O HERDEIRO IMPROVÁVEL DE MARTIN LUTHER KING



Aniversário. Quarenta anos após o assassínio de Martin Luther King, Barack Obama é apontado como o herdeiro do líder dos direitos cívicos dos negros. Mas, mesmo que o senador do Ilinóis chegue à Casa Branca em Novembro, parte significativa da comunidade negra continua a viver isolada nos Estados Unidos.

Quando o tiro disparado por James Earl Ray atingiu mortalmente Martin Luther King na varanda do motel Lorraine, em Mênfis, Tenessi, a 4 de Abril de 1968, Barack Obama tinha seis anos. Acabara de se mudar com a mãe para a Indonésia, terra do padrasto, e frequentava uma escola islâmica. Mas 40 anos após a morte do pastor, rosto da luta pelos direitos cívicos dos negros americanos, o senador do Ilinóis é apontado como seu herdeiro. Filho de um queniano e uma americana, Obama não será o típico afro-americano descendente de escravos mas pode estar prestes a cumprir parte do "sonho" de King se conquistar a Casa Branca.

"Quando vimos 42 afro-americanos no Congresso e Barack Obama a liderar a corrida democrata à Casa Branca, percebemos que é parte da terra prometida por detrás do cimo da montanha", disse Jesse Jackson ao Guardian.

O activista dos direitos cívicos dos negros estava com King quando este foi baleado em Mênfis. E foi ao último discurso do pastor de Atlanta - no qual este dizia ter visto "a terra prometida" da igualdade por detrás da montanha - que Jackson se referiu para manifestar o optimismo em relação à candidatura do senador do Ilinóis. O homem que tentou a presidência em 1984 e 1988, garante: "Ver homens a votar em Hillary Clinton e brancos a votar em Obama é assistir ao renascimento da América."

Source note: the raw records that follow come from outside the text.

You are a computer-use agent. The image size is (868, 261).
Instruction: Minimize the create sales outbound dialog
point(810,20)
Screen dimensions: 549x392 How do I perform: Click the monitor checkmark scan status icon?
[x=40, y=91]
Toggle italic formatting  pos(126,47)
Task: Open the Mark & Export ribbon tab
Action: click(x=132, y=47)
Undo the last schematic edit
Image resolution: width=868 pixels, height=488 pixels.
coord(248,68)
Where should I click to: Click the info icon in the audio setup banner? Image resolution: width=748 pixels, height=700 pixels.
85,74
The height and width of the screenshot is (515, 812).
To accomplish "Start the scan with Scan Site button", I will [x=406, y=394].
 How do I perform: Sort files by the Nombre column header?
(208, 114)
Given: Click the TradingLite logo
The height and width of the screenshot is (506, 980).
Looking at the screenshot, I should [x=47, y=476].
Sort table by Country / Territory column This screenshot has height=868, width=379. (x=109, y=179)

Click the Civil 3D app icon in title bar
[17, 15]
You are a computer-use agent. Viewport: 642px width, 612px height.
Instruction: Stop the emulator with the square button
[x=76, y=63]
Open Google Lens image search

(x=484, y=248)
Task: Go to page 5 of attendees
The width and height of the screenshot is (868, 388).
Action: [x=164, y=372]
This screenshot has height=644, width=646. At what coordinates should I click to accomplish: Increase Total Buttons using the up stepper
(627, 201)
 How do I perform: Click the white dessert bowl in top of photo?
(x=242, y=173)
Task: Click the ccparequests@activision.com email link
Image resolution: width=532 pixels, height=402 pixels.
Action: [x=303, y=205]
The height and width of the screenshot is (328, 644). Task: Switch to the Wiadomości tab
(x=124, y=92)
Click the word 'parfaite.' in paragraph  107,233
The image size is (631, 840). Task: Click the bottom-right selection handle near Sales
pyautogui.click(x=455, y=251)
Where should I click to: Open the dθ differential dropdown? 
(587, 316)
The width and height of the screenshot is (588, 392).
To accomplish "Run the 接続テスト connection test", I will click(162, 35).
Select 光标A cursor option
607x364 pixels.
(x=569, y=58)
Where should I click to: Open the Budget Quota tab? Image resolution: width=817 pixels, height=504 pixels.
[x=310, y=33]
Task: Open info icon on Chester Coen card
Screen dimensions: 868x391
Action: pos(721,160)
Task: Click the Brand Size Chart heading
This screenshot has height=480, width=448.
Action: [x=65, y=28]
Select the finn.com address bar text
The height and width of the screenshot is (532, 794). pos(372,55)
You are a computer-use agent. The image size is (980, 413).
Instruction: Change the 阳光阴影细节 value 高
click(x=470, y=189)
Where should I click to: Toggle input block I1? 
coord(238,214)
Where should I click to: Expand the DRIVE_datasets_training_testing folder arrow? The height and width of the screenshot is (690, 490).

Apesar de Jackson ter afirmado que Obama "concorria como se fosse branco" no início da campanha, veio entretanto apoiar o senador que lhe agradeceu ter desbravado o caminho.

Se a visse hoje, Martin Luther King teria dificuldade em reconhecer a América negra. Além de Obama poder chegar à presidência, há negros à frente de dois estados (Deval Patrick no Massachusetts e David Patterson em Nova Iorque) e de algumas das maiores cidade dos EUA, como Washington, Filadélfia ou Atlanta. Um feito se tivermos em conta que o primeiro mayor negro foi eleito em 1967 e apenas possível graças à luta de King.

O Nobel da Paz 1964 ganhou visibilidade ao liderar o boicote aos autocarros de Montgomery, a cidade do Alabama onde ministrava em 1955 quando a costureira Rosa Parks recusou dar o lugar a um branco. Mais de um ano de protesto levou o Supremo Tribunal a declarar inconstitucional a segregação nos autocarros. Uma vitória que lançou o pastor para a frente do movimento pelos direitos cívicos, que liderou com base na não-violência. Em 1963, King disse às 250 mil pessoas reunidas em Washington: "Tenho o sonho que um dia os meus filhos vivam num país que os julgue pelo carácter e não pela cor da pele."

Uma mensagem de união que ecoou no discurso que Obama proferiu há dias sobre raça. Pressionado devido às declarações do seu pastor, o senador garantiu: "Não sou ingénuo ao ponto de acreditar que uma eleição acabará com as divisões raciais. Mas, se trabalharmos juntos, podemos ultrapassar as feridas do ra- cismo". E os americanos estão com ele. A começar pelos brancos. Uma sondagem CNN revelou que 72% acreditam que os EUA estão prontos para um presidente negro, contra 61% dos negros.

A igualdade, essa, ainda está longe. Igualdade com os brancos e entre negros. Se os direitos adquiridos desde a morte de King abriram as portas da política aos negros e ajudaram uma classe média educada a subir na vida, houve uma camada da América negra que foi deixada à margem do progresso e da lei.

Um quarto dos 40 milhões de negros americanos são pobres (comparado com 12,6% do total da população). Em cidades como Los Angeles, Nova Iorque ou Chicago, bairros de maioria negra degradaram-se. Drogas, desemprego e violência entre gangues fazem parte do dia--a-dia. Educados neste ambiente, sete em cada dez negros deixam a escola antes de terminarem o secundário. Quando foi assassinado, King acabara precisamente de discursar sobre disparidades económicas; um problema que dominou os últimos anos da sua luta.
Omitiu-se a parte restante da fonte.